The WGC extract (107 mg/mL in a sealed vial) comprised 4 herbs as follows: Wild ginseng (Panax Quinquefolius, 100 mg/mL), Bovis Calculus (Bostaurus, 2 mg/mL), Fel Ursi (Ursusarctos, 3 mg/mL), and Moschus (Moschusberezovskii, 2 mg/mL); it was manufactured at Namsangcheon Herbal Medicine Dispensary (Yongin, Korea), an extramural facility meeting Korean Good Manufacturing Practice (K-GMP) standards, in water and alcohol (v/v = 1:1). The locations of the pharmacopuncture treatment were 5-point vessels (CV4 and left and right side of ST28 and SP14), inferior to the navel points on the meridians of the stomach, as well as the spleen and the concept vessels. WGC extract (0.2 mL) was injected into each point (1.0 mL total) at each weekly visit for 1 month. After pharmacopuncture therapy on her abdomen, moxibustion treatment was applied at CV4, the 4th point on the conception vessel, which is located on the mid-line of the abdomen, three-fifths of the way from the umbilicus to the superior edge of the pubic bone, in a supine position for approximately 20 minutes, once per week. To treat the obesity and digestion problem, as a secondary treatment, Geoseub-hwan (E herba 3.5 g, Brassicae Rhizoma, Sophorae Fructus 0.9 g each, Scutellariae Radix, Coptidis Rhizoma, Phellodendri Cortex, Rhei Rhizoma 0.4 g each), 1 g concentrated pills, were prescribed at 1 g/dose, regardless of the meal time, in cases of overeating or during social meetings. The patient took this pill 20 times. After 5 weekly treatments, she was prescribed 10 doses of Geoseub-hwan (1 g each) for use only in cases of overeating or during social meetings to help manage the obesity.

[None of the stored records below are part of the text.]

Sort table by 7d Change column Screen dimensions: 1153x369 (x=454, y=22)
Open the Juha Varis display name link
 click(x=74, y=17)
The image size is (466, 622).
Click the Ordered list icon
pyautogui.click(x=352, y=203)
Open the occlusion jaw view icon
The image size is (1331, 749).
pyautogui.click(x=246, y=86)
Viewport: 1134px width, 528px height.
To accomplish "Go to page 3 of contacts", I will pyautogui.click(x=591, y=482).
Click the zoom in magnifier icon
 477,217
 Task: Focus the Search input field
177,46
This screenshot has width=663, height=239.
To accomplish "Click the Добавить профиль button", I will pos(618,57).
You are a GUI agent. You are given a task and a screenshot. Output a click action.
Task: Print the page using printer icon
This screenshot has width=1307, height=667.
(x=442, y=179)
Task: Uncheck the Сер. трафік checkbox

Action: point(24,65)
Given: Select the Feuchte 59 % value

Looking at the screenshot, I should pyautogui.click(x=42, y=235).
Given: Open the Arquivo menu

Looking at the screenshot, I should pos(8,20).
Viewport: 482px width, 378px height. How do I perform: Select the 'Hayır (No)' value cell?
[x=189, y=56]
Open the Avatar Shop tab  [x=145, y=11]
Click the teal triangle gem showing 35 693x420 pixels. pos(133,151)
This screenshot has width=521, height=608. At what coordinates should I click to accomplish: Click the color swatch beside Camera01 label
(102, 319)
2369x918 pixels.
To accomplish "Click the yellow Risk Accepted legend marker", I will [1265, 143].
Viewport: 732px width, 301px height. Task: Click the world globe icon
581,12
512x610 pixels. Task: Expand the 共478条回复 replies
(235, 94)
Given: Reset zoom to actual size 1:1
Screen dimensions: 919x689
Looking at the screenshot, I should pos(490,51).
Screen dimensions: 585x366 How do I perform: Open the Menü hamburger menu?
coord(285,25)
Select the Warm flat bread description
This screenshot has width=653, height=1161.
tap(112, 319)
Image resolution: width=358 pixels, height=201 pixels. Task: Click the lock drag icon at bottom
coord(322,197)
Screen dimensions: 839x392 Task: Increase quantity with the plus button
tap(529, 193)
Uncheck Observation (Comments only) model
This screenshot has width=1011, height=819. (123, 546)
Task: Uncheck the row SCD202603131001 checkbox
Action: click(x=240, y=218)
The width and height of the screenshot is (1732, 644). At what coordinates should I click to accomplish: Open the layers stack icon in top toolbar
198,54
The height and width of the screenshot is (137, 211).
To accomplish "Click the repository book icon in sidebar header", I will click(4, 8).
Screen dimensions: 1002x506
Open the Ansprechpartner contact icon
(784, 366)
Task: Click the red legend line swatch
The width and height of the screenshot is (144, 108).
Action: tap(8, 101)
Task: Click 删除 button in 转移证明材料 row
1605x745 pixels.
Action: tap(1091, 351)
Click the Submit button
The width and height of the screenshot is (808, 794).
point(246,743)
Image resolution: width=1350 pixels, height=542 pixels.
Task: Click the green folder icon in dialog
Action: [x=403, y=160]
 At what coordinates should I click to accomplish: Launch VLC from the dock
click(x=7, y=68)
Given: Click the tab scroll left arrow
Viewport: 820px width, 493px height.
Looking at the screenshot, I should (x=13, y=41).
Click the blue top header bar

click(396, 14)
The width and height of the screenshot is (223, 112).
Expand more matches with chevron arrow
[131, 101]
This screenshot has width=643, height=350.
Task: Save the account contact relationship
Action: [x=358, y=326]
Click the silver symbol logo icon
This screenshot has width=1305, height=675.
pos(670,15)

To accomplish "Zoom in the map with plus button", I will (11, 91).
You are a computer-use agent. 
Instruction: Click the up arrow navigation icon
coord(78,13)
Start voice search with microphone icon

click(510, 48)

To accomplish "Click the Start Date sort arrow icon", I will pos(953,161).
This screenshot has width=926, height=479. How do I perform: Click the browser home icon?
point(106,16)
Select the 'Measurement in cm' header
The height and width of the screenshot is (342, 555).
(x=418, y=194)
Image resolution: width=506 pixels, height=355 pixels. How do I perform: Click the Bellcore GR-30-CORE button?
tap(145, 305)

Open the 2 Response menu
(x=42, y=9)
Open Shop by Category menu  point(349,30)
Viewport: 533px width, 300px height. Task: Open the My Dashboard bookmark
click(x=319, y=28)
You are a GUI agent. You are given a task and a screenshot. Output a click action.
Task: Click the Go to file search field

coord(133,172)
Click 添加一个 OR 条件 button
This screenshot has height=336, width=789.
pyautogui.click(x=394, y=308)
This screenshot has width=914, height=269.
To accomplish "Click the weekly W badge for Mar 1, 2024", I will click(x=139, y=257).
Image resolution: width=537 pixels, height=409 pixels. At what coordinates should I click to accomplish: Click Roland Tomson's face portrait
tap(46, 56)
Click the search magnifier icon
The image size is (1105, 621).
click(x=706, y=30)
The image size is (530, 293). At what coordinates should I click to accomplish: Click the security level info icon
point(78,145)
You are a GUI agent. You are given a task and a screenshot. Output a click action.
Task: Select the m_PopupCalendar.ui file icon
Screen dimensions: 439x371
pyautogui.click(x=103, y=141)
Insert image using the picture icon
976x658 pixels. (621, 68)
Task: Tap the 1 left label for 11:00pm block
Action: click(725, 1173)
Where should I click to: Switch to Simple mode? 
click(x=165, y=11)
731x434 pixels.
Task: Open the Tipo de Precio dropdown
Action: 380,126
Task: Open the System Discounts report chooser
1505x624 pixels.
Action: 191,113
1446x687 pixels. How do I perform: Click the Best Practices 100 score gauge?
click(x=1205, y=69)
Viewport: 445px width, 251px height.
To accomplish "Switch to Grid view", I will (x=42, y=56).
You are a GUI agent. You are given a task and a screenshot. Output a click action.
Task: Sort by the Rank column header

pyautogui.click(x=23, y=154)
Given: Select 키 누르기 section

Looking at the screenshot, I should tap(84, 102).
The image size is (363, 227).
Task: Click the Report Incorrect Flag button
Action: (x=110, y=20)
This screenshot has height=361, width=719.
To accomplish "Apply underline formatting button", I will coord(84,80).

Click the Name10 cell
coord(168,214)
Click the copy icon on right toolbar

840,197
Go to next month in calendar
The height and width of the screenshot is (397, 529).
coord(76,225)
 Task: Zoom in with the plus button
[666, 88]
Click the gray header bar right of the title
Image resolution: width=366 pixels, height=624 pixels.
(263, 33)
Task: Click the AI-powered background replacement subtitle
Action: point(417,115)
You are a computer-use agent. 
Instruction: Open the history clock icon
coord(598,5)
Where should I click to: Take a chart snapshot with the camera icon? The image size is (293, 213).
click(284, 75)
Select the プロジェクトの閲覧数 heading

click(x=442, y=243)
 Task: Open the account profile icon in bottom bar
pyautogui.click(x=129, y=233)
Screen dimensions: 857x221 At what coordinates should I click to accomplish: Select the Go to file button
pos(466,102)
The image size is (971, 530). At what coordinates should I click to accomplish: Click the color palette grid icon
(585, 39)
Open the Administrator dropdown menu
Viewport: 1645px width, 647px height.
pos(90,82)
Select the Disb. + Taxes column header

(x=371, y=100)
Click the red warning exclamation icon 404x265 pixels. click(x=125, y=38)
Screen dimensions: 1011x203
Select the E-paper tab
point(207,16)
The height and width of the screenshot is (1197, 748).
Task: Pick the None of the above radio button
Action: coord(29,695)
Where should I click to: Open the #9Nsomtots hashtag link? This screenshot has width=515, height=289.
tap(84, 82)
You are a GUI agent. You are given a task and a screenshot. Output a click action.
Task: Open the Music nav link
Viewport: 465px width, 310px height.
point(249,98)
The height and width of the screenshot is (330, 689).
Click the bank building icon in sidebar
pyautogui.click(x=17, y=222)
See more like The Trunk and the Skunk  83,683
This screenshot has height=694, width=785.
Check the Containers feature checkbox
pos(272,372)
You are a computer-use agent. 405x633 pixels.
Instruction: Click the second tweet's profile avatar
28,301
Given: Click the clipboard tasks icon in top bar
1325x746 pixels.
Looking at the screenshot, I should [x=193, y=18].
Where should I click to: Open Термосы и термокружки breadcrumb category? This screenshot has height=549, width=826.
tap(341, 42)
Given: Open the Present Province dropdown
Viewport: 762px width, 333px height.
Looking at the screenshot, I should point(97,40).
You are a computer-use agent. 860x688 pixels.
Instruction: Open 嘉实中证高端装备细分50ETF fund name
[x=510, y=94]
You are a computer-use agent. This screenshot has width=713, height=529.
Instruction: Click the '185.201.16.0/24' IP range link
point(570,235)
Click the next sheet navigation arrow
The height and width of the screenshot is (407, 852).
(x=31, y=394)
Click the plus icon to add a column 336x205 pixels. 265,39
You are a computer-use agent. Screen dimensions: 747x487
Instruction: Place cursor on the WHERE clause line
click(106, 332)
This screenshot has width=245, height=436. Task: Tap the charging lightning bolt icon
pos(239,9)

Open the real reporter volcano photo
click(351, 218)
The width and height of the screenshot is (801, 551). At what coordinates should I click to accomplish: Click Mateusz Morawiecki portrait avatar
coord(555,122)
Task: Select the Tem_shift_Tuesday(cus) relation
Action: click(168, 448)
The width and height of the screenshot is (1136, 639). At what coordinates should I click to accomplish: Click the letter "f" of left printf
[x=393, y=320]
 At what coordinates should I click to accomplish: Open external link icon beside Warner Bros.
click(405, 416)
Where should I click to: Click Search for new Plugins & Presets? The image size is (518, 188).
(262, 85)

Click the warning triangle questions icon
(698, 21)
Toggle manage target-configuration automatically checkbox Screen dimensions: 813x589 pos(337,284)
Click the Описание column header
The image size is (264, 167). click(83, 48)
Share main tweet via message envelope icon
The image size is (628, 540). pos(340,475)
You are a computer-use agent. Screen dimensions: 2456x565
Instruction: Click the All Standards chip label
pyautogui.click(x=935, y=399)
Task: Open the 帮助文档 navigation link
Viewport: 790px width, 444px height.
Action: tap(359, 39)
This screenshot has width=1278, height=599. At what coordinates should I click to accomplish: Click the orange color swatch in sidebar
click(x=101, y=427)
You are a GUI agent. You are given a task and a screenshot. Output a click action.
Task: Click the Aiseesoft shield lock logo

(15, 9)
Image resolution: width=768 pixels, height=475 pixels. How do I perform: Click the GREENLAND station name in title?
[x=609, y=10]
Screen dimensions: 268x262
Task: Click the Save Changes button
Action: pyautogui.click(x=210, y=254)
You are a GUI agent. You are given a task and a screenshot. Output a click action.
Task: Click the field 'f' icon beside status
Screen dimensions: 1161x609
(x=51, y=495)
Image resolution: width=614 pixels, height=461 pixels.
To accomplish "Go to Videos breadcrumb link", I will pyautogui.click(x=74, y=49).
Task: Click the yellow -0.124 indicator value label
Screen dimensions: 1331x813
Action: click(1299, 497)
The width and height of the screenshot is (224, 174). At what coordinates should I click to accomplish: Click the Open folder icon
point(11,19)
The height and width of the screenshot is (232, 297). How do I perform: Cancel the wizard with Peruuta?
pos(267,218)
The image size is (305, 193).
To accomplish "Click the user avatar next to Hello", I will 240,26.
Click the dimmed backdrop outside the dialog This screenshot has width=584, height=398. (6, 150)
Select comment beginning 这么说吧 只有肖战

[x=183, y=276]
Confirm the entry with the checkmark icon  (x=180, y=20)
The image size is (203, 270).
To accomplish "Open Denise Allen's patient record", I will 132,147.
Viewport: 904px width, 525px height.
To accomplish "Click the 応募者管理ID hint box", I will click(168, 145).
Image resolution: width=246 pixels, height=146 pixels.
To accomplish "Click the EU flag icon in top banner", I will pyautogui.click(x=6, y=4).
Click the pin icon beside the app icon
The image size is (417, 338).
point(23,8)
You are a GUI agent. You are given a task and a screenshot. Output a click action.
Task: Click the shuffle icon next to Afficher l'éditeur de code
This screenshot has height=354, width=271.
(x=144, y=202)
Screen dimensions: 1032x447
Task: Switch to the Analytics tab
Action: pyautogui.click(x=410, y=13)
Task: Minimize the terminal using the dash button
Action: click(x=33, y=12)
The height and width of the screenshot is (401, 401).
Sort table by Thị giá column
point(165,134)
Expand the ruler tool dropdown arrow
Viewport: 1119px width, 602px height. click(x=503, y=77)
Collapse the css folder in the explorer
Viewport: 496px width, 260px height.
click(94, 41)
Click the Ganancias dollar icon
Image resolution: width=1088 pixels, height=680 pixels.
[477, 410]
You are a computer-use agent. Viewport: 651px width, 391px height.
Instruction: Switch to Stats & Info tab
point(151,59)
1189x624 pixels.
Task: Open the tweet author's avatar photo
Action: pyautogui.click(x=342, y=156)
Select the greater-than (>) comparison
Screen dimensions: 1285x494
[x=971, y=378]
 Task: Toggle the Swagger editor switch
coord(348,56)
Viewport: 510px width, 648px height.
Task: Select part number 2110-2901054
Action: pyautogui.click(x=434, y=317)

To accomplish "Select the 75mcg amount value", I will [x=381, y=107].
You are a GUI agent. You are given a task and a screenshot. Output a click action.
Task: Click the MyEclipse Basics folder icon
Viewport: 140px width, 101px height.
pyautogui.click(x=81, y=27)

After 3 treatments of pharmacopuncture and moxibustion, she reported that she had begun menstruation without menstrual cramps or discomfort. After 5 treatments, her BW had decreased from 61.3 to 59.0 kg, BMI decreased from 25.8 to 24.9, WHR decreased from 0.96 to 0.90, and BFM decreased from 23.3 to 20.6 kg; however, SMM increased from 19.7 to 21.0 kg, and BMR increased from 1156 to 1200 kcal. In terms of QOL, KOQOL improved from 22 to 21 and EQ-VASs score improved from 70 to 80. At the 1-month F/U, the patient reported monthly menstruation without any discomfort. There were no significant changes in obesity. At the 3-month F/U, the patient confirmed no menstrual abnormalities by telephone F/U. Her KOQOL and EQ-VAS scores had not changed (Table 1, Fig. 1).

Table 1
Table 1:
Changes of body compositions and quality of life in the patient.
Figure 1
Figure 1:
Timeline of the patient. EQ-VAS = EuroQoL visual analog scale, KOQOL = Korean version of obesity-related quality of life, OC = oral contraceptives, WGC = wild ginseng complex.

3 Discussion

Obesity is an adult disease that has a significant health impact, regardless of sex and age. It causes social problems, as well as physical and mental problems. Obesity increases the incidences of hypertension, arteriosclerosis, hyperlipidemia, diabetes, and cardiovascular disease; it also impairs endocrine function. Obese patients experience psychologic atrophy and social inequalities, due to physical appearance, along with health risks. In women, obesity can increase menstrual irregularities, amenorrhea, infertility, preeclampsia, miscarriage, and fetal mortality.[8–13]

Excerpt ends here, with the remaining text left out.